Kerry in Jordan to shore up Mideast peace talks

Kerry in Jordan to shore up Mideast peace talks

AMMAN - Agence France-Presse
Kerry in Jordan to shore up Mideast peace talks

Secretary of State John Kerry leaves his plane as he arrives in Amman March 26, 2014. REUTERS Photo

US Secretary of State John Kerry met with Jordan's King Abdullah II Wednesday in a fresh bid to keep his Middle East peace bid on track, amid fears Israel may renege on a vow to free Palestinian prisoners.
Flying in from an interrupted visit to Rome, Kerry was also to hold talks with Palestinian leader Mahmud Abbas in Amman in a bid to "continue to narrow the gaps" between the two sides, his spokeswoman said.
Under a July deal for the relaunch of the talks, Israel said it would release 104 Arabs held since before the 1993 Oslo peace accords in exchange for the Palestinians not pressing their statehood claims via the UN.
Israel has so far freed 78 prisoners and is due to release the fourth and final tranche on March 29, but there are growing fears Israeli Prime Minister Benjamin Netanyahu's cabinet may refuse to approve the move.
Palestinian leaders are threatening to renew their diplomatic push at the United Nations if the prisoners are not freed as scheduled this weekend.
The Palestinians also won key backing Wednesday from the Arab League for their refusal to bow to Netanyahu's demand to recognise Israel as "the Jewish state."       

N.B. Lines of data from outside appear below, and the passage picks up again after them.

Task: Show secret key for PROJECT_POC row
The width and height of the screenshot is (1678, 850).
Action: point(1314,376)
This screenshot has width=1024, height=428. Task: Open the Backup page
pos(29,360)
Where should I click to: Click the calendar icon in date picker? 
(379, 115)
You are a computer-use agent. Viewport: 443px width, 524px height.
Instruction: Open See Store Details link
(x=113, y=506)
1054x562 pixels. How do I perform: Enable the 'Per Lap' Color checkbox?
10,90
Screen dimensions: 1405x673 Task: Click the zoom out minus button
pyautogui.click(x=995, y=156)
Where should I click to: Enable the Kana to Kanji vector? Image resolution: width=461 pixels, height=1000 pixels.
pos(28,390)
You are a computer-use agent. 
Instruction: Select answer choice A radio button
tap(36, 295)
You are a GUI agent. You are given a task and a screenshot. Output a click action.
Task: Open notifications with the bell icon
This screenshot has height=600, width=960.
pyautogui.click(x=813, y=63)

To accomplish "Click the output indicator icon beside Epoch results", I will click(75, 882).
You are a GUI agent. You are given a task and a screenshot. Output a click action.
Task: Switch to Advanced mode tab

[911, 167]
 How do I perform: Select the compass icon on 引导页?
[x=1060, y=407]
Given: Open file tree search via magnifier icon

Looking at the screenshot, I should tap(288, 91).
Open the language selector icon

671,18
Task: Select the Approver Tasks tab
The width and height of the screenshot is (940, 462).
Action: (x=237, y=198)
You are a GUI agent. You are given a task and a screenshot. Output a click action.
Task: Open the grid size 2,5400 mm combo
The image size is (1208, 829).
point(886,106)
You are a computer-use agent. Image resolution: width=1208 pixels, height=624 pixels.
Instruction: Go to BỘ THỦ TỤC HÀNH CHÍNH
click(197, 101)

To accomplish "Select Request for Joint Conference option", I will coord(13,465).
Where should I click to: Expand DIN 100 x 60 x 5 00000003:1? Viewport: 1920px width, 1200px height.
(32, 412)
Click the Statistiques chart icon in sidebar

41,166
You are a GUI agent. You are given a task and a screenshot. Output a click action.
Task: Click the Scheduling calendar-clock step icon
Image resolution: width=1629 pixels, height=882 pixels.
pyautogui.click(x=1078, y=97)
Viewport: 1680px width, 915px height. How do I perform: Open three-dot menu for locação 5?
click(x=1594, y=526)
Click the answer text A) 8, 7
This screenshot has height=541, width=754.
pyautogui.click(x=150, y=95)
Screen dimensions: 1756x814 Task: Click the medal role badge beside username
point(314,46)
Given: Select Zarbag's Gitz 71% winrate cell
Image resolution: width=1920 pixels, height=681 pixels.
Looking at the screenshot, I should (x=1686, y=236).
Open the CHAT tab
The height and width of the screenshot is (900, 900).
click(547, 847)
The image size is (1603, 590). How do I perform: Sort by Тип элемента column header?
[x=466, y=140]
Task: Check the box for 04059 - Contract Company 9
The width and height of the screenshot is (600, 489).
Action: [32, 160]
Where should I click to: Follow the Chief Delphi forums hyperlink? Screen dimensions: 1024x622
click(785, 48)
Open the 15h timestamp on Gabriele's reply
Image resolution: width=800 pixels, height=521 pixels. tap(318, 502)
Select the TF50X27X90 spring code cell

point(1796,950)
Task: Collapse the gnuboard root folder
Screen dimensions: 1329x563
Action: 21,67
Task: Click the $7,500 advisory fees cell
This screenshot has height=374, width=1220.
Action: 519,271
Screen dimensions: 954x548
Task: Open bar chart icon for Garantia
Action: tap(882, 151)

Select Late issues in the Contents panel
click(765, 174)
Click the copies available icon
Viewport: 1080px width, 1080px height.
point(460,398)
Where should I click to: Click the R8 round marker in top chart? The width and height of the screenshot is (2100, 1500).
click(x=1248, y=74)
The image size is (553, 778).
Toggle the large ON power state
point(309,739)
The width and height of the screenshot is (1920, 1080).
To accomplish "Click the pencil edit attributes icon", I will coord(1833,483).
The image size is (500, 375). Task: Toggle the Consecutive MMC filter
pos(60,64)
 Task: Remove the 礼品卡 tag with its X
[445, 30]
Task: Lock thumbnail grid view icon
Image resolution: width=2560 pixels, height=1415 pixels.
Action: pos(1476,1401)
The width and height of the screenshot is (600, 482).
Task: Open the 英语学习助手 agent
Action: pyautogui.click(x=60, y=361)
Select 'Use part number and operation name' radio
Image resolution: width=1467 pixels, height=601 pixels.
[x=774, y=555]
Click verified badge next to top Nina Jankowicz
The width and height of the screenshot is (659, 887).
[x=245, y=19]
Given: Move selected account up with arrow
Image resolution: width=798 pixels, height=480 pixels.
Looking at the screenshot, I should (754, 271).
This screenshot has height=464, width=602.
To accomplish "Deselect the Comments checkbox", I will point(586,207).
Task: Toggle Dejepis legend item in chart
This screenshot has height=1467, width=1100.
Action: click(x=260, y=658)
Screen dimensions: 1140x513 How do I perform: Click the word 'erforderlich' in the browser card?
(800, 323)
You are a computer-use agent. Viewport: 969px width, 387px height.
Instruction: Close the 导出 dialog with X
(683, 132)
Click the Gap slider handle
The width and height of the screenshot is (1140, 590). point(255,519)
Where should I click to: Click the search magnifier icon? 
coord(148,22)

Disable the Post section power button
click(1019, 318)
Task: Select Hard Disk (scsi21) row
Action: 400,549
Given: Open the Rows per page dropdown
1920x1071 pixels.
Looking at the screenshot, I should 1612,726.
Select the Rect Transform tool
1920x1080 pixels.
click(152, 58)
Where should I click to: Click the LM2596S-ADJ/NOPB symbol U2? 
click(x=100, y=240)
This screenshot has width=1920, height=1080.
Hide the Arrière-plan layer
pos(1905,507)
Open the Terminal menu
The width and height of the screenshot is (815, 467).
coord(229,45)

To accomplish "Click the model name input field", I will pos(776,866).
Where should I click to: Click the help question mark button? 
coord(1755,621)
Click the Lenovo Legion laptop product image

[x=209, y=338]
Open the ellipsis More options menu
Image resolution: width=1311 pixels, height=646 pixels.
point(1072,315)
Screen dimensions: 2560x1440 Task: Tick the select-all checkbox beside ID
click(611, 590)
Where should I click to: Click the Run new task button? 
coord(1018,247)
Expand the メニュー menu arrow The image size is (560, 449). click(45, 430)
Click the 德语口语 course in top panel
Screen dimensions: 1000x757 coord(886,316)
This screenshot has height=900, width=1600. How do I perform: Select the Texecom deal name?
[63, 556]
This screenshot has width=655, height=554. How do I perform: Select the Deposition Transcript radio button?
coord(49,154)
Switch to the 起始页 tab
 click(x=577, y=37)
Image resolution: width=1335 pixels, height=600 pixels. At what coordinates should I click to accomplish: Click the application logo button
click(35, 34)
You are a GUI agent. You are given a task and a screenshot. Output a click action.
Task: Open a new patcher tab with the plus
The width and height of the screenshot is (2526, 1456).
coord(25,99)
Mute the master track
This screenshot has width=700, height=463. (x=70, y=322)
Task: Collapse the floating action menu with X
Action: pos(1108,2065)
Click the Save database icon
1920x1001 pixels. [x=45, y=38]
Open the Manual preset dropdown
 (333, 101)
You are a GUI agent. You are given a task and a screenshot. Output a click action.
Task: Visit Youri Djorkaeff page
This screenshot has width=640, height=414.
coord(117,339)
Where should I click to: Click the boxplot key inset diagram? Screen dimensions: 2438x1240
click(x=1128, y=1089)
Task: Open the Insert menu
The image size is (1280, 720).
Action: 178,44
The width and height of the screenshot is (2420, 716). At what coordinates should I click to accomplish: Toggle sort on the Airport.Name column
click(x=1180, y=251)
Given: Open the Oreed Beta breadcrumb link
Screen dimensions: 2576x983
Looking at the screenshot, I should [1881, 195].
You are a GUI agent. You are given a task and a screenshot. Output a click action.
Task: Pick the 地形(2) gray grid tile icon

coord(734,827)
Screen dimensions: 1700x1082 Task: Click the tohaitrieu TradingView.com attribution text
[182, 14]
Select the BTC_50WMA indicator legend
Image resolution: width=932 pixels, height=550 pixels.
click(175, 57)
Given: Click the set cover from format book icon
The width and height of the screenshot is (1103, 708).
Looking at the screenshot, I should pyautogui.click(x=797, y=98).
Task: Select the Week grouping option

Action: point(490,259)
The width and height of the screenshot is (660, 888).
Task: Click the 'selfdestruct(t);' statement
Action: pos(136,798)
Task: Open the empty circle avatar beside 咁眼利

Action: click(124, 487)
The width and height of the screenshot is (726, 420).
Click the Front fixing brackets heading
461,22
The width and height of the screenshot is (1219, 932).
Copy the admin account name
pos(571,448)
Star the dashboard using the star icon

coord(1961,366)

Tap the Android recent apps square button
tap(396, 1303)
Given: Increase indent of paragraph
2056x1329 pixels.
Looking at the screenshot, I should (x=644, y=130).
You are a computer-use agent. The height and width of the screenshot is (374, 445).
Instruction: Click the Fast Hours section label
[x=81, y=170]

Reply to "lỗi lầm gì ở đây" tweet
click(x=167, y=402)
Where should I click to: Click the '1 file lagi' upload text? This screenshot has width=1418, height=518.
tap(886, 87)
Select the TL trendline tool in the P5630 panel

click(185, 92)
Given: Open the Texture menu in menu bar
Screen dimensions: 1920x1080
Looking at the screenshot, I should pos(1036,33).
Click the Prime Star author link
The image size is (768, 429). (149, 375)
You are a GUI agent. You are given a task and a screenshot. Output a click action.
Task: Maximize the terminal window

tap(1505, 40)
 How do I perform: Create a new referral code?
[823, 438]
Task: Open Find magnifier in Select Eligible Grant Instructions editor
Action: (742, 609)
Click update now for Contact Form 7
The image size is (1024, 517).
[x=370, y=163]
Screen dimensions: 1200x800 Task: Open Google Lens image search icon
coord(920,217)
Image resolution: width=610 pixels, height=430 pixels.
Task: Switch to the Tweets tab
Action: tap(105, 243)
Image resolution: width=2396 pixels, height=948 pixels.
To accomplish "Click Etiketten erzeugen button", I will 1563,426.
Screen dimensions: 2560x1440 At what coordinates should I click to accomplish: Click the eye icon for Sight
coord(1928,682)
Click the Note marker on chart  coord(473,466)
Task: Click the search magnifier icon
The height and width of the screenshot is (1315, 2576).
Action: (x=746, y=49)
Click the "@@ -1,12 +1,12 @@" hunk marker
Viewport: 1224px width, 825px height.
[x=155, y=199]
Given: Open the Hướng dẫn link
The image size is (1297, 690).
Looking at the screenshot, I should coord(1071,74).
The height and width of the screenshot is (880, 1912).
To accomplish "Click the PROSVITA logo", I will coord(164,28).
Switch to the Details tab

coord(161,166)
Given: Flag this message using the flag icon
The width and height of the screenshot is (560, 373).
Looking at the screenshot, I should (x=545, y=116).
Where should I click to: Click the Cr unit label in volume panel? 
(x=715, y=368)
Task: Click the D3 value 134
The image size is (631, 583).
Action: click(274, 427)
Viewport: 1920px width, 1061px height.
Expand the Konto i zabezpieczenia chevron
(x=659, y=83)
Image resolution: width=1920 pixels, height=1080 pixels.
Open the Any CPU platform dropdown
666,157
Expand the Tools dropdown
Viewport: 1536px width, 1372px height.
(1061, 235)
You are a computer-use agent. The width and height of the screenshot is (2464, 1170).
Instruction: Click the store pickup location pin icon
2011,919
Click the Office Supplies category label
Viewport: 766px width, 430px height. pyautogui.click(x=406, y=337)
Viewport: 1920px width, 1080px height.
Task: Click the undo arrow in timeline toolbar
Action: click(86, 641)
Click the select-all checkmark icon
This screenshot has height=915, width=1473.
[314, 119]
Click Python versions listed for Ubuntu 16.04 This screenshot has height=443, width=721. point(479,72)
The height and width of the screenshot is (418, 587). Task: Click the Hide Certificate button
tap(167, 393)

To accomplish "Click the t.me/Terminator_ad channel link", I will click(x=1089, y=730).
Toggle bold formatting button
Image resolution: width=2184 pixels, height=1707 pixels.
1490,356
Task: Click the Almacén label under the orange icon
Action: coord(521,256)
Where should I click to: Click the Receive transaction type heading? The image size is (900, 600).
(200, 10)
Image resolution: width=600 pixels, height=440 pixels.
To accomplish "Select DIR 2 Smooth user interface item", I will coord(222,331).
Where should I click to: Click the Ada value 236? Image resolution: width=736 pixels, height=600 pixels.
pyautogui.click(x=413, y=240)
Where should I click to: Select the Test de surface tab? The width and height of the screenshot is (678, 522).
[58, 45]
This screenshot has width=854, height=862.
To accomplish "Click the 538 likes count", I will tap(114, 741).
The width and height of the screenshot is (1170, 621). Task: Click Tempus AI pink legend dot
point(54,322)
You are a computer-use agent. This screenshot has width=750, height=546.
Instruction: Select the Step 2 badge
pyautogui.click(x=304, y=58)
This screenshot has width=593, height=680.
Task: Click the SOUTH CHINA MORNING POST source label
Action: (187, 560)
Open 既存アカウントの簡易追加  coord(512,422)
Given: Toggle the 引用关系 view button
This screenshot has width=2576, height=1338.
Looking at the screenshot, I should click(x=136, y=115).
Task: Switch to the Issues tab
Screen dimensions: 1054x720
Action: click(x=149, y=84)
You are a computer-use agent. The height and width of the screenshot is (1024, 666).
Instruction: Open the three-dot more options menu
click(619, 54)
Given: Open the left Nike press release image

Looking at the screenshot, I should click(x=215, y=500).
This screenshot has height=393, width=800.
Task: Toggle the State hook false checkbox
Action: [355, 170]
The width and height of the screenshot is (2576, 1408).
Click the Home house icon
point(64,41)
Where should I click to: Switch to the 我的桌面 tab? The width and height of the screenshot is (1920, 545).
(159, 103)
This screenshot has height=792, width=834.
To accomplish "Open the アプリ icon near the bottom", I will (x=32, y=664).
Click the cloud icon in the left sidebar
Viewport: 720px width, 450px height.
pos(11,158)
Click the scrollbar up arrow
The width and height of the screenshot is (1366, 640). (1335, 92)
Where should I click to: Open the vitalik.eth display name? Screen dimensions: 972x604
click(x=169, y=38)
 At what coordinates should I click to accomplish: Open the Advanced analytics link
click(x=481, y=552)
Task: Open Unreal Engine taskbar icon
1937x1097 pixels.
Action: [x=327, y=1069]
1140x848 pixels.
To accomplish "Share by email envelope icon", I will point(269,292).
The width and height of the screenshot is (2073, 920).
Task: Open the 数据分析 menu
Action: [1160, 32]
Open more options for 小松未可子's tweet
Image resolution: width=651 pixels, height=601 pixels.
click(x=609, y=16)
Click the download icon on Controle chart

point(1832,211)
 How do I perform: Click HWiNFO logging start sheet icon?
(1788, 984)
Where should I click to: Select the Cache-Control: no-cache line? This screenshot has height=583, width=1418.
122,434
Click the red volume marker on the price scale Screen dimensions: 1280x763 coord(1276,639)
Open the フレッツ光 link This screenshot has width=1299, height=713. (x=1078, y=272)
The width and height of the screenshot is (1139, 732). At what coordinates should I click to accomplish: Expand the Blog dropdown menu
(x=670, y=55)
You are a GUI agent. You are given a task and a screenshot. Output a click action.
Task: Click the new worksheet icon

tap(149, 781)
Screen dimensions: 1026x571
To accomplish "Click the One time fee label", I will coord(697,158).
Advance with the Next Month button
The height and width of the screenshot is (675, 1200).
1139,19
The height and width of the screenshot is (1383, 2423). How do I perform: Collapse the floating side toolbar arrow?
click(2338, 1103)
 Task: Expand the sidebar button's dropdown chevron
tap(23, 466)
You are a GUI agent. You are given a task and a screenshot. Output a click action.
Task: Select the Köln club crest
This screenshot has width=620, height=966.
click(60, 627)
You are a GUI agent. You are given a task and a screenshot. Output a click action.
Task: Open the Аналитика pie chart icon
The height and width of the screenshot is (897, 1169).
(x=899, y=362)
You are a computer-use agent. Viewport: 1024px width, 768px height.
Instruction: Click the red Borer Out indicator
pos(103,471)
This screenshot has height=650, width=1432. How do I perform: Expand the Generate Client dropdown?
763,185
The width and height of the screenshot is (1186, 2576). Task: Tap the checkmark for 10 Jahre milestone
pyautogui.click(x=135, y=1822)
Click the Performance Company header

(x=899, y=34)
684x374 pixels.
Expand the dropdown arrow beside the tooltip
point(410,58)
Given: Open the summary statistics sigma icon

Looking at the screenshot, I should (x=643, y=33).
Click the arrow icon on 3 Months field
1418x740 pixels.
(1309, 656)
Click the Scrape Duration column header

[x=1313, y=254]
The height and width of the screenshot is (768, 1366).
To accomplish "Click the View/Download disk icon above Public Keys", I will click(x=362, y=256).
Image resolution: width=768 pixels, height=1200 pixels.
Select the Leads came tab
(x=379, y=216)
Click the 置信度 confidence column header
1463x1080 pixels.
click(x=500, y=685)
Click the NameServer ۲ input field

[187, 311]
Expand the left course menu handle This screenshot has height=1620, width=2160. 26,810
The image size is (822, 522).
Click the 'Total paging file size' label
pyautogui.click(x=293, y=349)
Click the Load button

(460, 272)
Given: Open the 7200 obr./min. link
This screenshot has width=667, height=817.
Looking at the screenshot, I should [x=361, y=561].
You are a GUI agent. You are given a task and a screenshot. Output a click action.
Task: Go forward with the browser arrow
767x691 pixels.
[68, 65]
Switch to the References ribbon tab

"We express our total rejection of the call to consider Israel as a Jewish state," said the Arab League declaration, issued at the end of the two-day meeting in Kuwait City, which was also attended by Abbas.
A senior Palestinian source said Kerry, who has been accompanying President Barack Obama on a trip to Europe, had asked Abbas to send Palestinian negotiator Saeb Erakat to Rome to meet with him, but the Palestinian president had refused.
Kerry, who coaxed the two sides back to the negotiations last July after a three-year freeze, is seeking to keep up the pressure to reach an agreed framework to guide the talks going forward as an April 29 deadline for a deal looms.
But Abbas has told the chief US diplomat that he will not discuss the framework accord until after the prisoner releases have taken place, the Palestinian source said.
Abbas has so far held off on efforts to use the UN's November 2012 recognition of Palestine as a non-member observer to press for membership in international bodies where it could fight Israeli occupation.
But Palestinians are warning they may drop that pledge if Israel breaks its side of the deal by not freeing the prisoners.
"We shall turn to the UN's international organisations if Israel does not release the fourth and final group of prisoners," Yasser Abed Rabbo, secretary general of the Palestine Liberation Organisation's executive committee, told Voice of Palestine radio.
Israel also wants the Palestinians to agree to extend the talks beyond April 29, warning a failure to do so would scupper the final prisoner release.
The prisoner release is not the only issue jeopardising the peace talks, and the atmosphere has been further muddied by Israeli pressure on the US to free convicted spy Jonathan Pollard as well as by continued settlement building.
Israeli army radio said Wednesday the US had offered to release Pollard, who was arrested in 1985 and condemned to life imprisonment for spying on the United States for Israel, in return for Palestinian prisoners being freed.
But State Department spokeswoman Jen Psaki shot down the report, saying: "There are currently no plans to release Jonathan Pollard."       

He was convicted "of a very serious crime, was sentenced to life in prison and is serving his sentence," she added.
Repeated Israeli announcements of new settlement construction have also angered the Palestinians, as has Netanyahu's demand that they recognise Israel as "the nation-state of the Jewish people."

Ties between Israel and its US ally have also been chilled by remarks last week from Israeli Defence Minister Moshe Yaalon accusing Washington of being weak in its foreign policy in global hotspots.         Kerry was due to stay overnight in Amman, before flying back to Rome on Thursday to join up again with Obama for a meeting with Pope Francis.
The two men will then visit Saudi Arabia on Friday, when the peace process is likely to be one of the issues topping the agenda in talks with Saudi King Abdullah.